Page extract:
Comparing SHAP contributions under different circumstances can reveal the contribution of variables in distinguishing careless respondents from regular respondents. Furthermore, it indicates a path for reducing the cost that false negatives provide. Three comparisons were conducted: comparison of contributions of correctly predicted careless respondents and correctly predicted regular respondents, comparison of contributions of correctly and incorrectly predicted careless respondents, and finally, comparison of Shapley values of models built on data with and without indices of careless responding.

Comparison 1: Correct decisions of GBM model among careless and regular respondents

Opposite average contribution signifies a positive contribution of the particular variable for regular respondents and the same time negative contribution of the particular for careless respondents, or the other way around. Variables with the opposite average contribution among correctly predicted careless respondents and correctly predicted regular respondents were psychometric synonym (res_psycsyn), “I would never take a bribe, even if it was a lot” (HE01_36), time spent on section 5 (time_p5) and other such as the total intra-individual response variability (irvTotal), average length of consecutive identical responses (avgstr), “I feel strong emotions when someone close to me leaves for an extended period of time.” (”HE01_47 ), time spent on section 4 (time_p4), “I prefer to do whatever comes to my mind than stick to a plan”. (reversed) (HE01_56_r), time spent on section 3 (time_p3). The largest absolute difference in average contributions was shown in res_psycsyn (\(\Delta _{contribution}=0.112\)), time_p5 (\(\Delta _{contribution}=0.081\)), HE01_36 (\(\Delta _{contribution}=0.054\)) and time_p3 (\(\Delta _{contribution}=0.030\)).

On the contrary, although variables such as time spent on section 6 (time_p6), “If I had the opportunity, I would love to attend a classical music concert.” (HE01_25) and “I would be tempted to use counterfeit money if I could be sure of getting away with it. (reversed)” (HE01_60_r) have some impact on prediction performance, including significant average difference between correctly predicted careless respondents and correctly predicted regular respondents (Figs. 2, 3), but unfortunately the same, either positive or negative contribution simultaneously. Figure 2 demonstrates comparison of variables’ positive contributions among correctly predicted careless respondents and regular respondents, whereas Fig. 3 demonstrates comparison of variables’ negative contributions among correctly predicted careless respondents and regular respondents.

Figure 2
figure 2

Comparison of variables’ contributions among correctly predicted careless respondents (in red) and regular respondents (in green). Variables are ordered by average contributions of correctly predicted careless respondents (Ascending order). Only the top 10 are displayed.

Figure 3
figure 3

Comparison of variables’ contributions among correctly predicted careless respondents (in red) and regular respondents (in green). Variables are ordered by average contributions of correctly predicted careless respondents (Descending order). Only the bottom 10 are displayed.

Raw data:

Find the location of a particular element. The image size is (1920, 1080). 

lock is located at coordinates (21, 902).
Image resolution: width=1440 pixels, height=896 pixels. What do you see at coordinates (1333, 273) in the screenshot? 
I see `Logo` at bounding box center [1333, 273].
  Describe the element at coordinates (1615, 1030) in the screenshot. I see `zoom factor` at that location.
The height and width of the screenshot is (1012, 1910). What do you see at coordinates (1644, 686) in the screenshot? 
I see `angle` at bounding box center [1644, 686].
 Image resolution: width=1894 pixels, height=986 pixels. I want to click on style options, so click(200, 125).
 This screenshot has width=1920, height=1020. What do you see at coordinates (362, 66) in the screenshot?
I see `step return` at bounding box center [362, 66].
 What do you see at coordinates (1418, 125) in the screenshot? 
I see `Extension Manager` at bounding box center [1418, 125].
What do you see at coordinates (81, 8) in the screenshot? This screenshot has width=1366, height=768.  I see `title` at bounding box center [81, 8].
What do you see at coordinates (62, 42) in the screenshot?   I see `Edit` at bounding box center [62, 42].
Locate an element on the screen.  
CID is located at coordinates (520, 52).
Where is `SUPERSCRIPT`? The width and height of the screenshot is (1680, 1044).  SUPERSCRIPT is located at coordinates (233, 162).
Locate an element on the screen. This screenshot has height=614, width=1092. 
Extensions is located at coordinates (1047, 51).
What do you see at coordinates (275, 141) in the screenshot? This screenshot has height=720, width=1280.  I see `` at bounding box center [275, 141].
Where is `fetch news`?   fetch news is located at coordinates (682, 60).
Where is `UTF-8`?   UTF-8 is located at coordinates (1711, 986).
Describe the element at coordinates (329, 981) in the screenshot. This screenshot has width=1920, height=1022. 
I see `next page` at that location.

Stated exercise:
Can you condense the paragraph of the SHAP comparison extract that begins "Comparing SHAP contributions under different circumstances" into a short bulleted list that keeps its main facts?

Finished answer:
- Comparing SHAP contributions under different circumstances can show how variables help distinguish careless respondents from regular ones.
- It also points to a way to reduce the cost of false negatives.
- Three comparisons were conducted:
  - contributions of correctly predicted careless respondents vs. correctly predicted regular respondents
  - contributions of correctly vs. incorrectly predicted careless respondents
  - Shapley values of models built on data with vs. without indices of careless responding